In some exemplary embodiments, to facilitate connection of tab 401 to pole 20, an adapter component may also be provided to effect an indirect connection of pole 20 to tab 401. Illustratively, the battery cell further comprises: the adapter 30 has a first connection portion 301 and a second connection portion 302 formed thereon. The first connection portion 301 is used to cooperate with the riveting portion 201, fix the first connection portion on the inner side of the cover plate 10 through the flanging formed by extrusion, and synchronously realize connection between the first connection portion 301 and the electrical connection region; the second connection portion 302 is used for welding the tab 401. Wherein the first connection portion 301 and the second connection portion 302 are respectively formed in different regions of the adaptor 30. The first connecting portion 301 is located closer to the caulking portion 201, and the tab 401 is connected to the second connecting portion 302, so that indirect connection between the tab 401 and the caulking portion 201 of the pole is achieved.

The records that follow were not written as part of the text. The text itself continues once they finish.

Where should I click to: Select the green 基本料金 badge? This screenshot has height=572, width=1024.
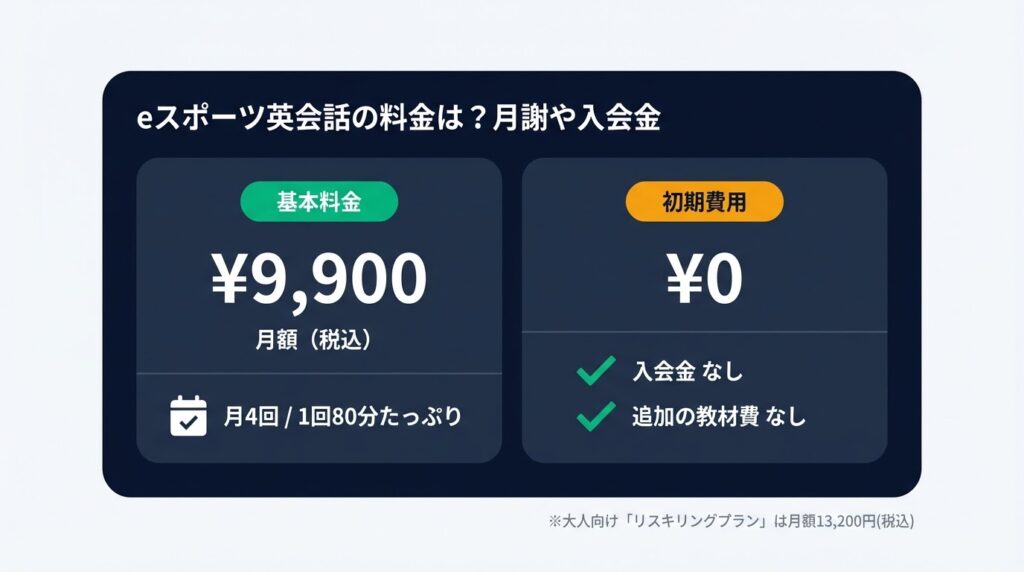(319, 203)
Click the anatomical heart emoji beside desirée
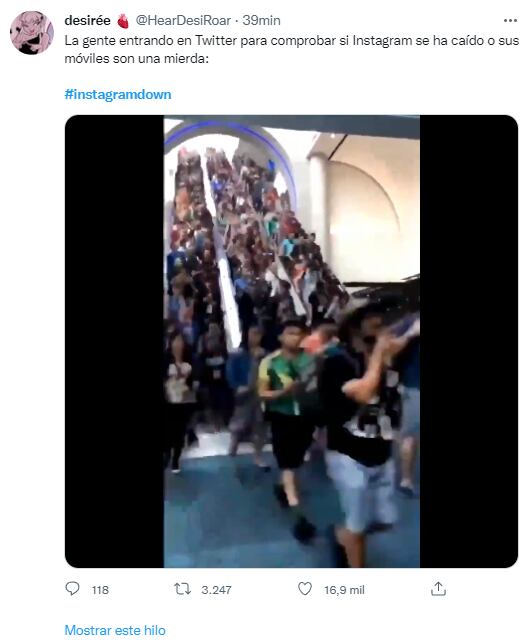 click(x=123, y=21)
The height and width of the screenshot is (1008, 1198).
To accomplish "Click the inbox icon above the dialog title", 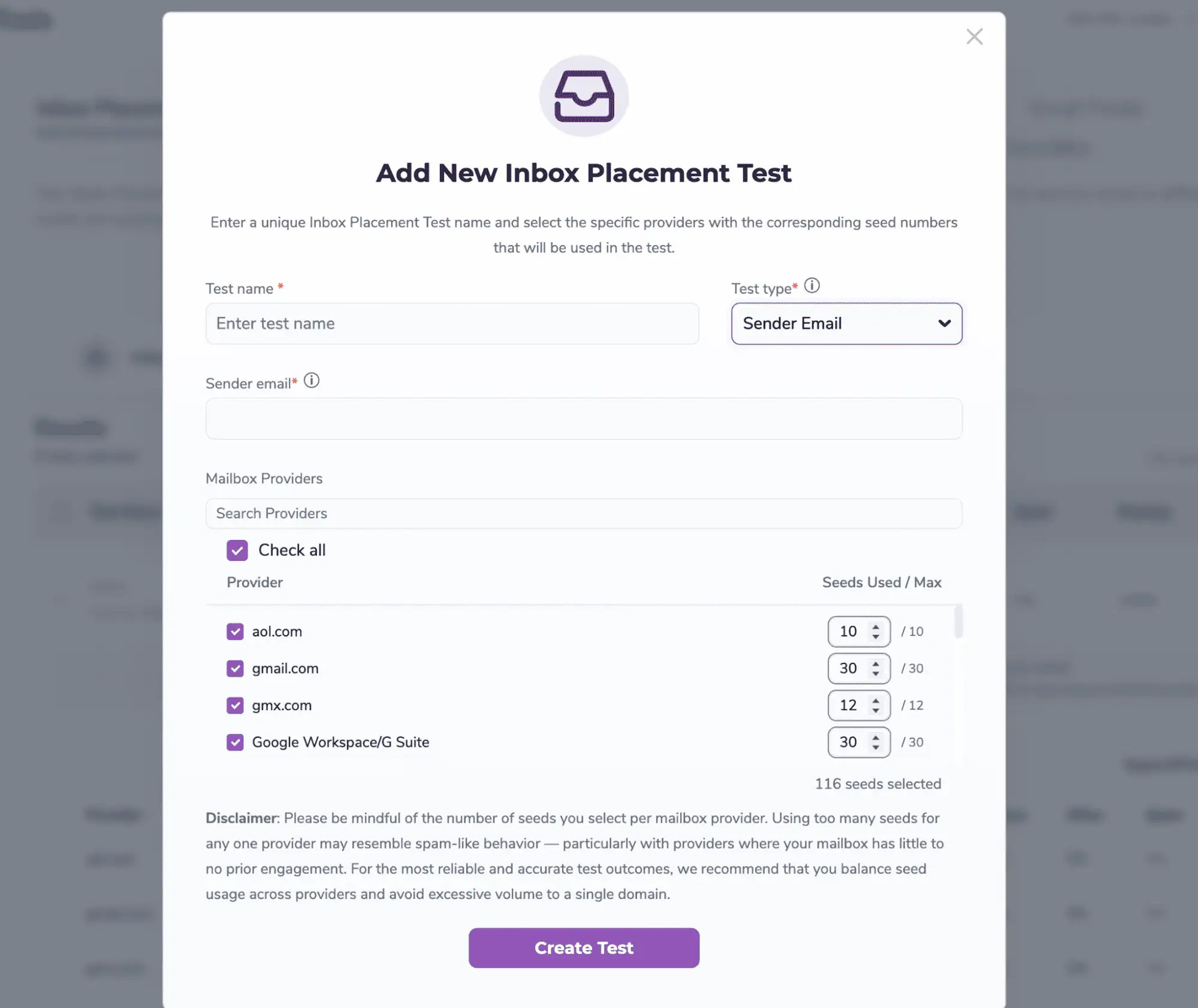I will click(x=584, y=95).
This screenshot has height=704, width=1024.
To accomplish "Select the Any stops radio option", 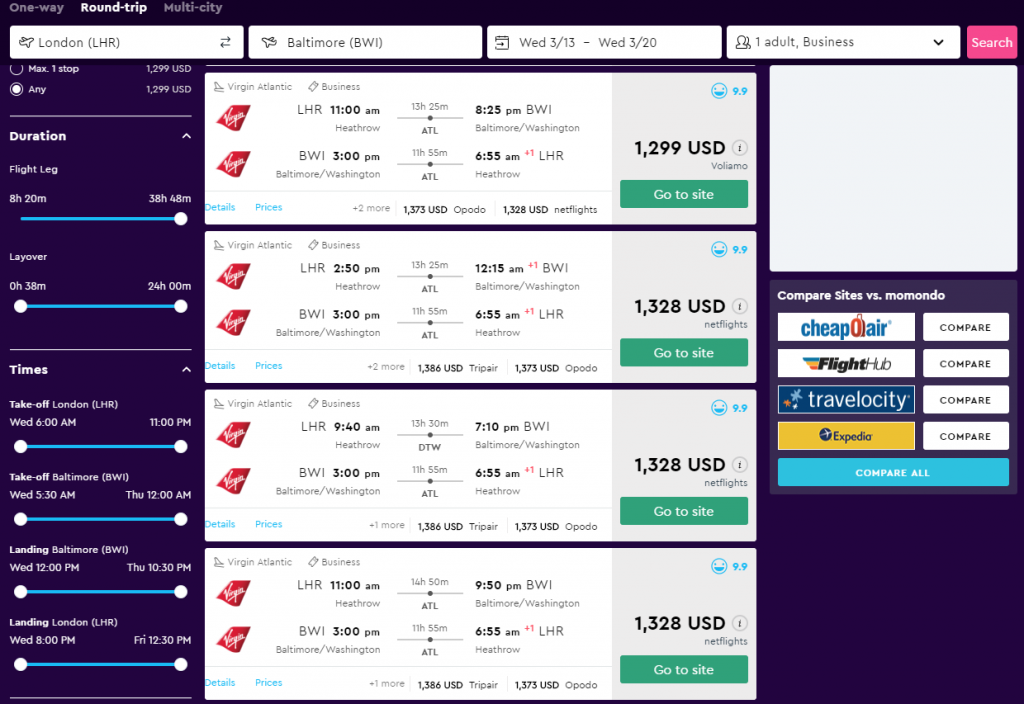I will pyautogui.click(x=16, y=89).
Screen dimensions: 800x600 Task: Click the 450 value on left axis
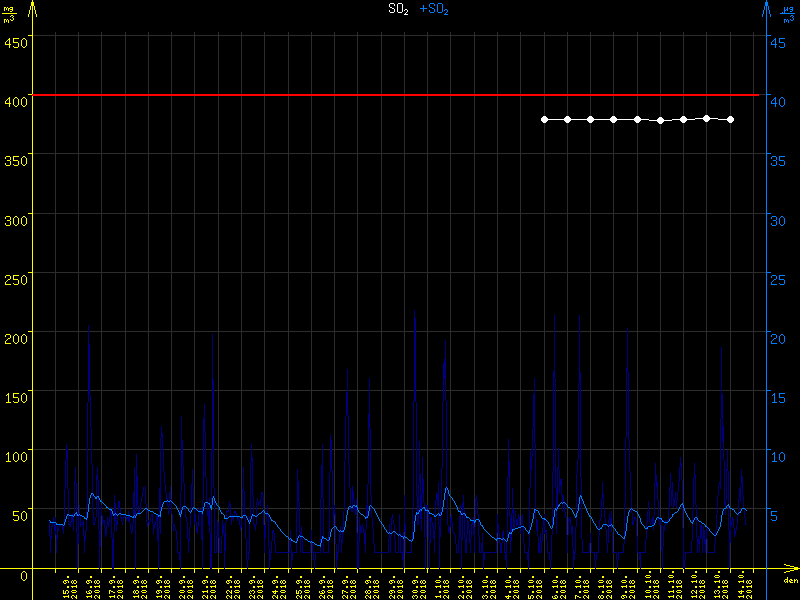16,41
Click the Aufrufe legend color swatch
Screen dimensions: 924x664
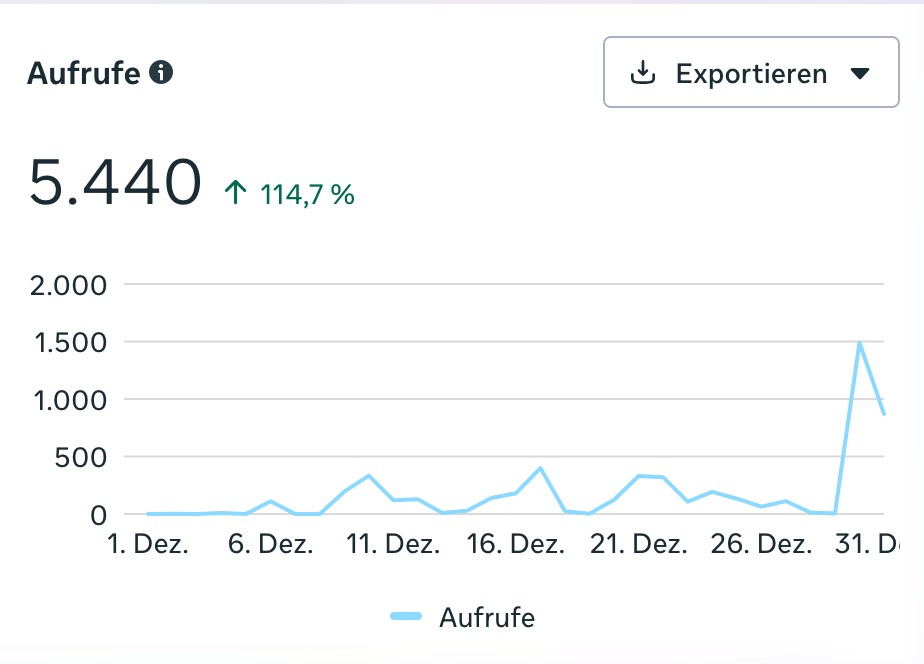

In the present exemplary embodiment, by optimizing the internal structure of the battery cell, the post 20 thereof forms the rivet portion 201 and is rivet-jointed to the case in cooperation with the first connection portion 301 of the adapter 30, and the second connection portion 302 of the adapter 30 is welded to the tab 401 of the battery cell. Since there is no common portion between the first connection portion 301 and the second connection portion 302, a certain distance can be maintained between the rivet portion 201 and the second connection portion 302 after the internal structure assembly of the battery cell is completed, and it is possible to prevent welding heat during welding from being directly accumulated at the position of the flange formed by the rivet portion 201.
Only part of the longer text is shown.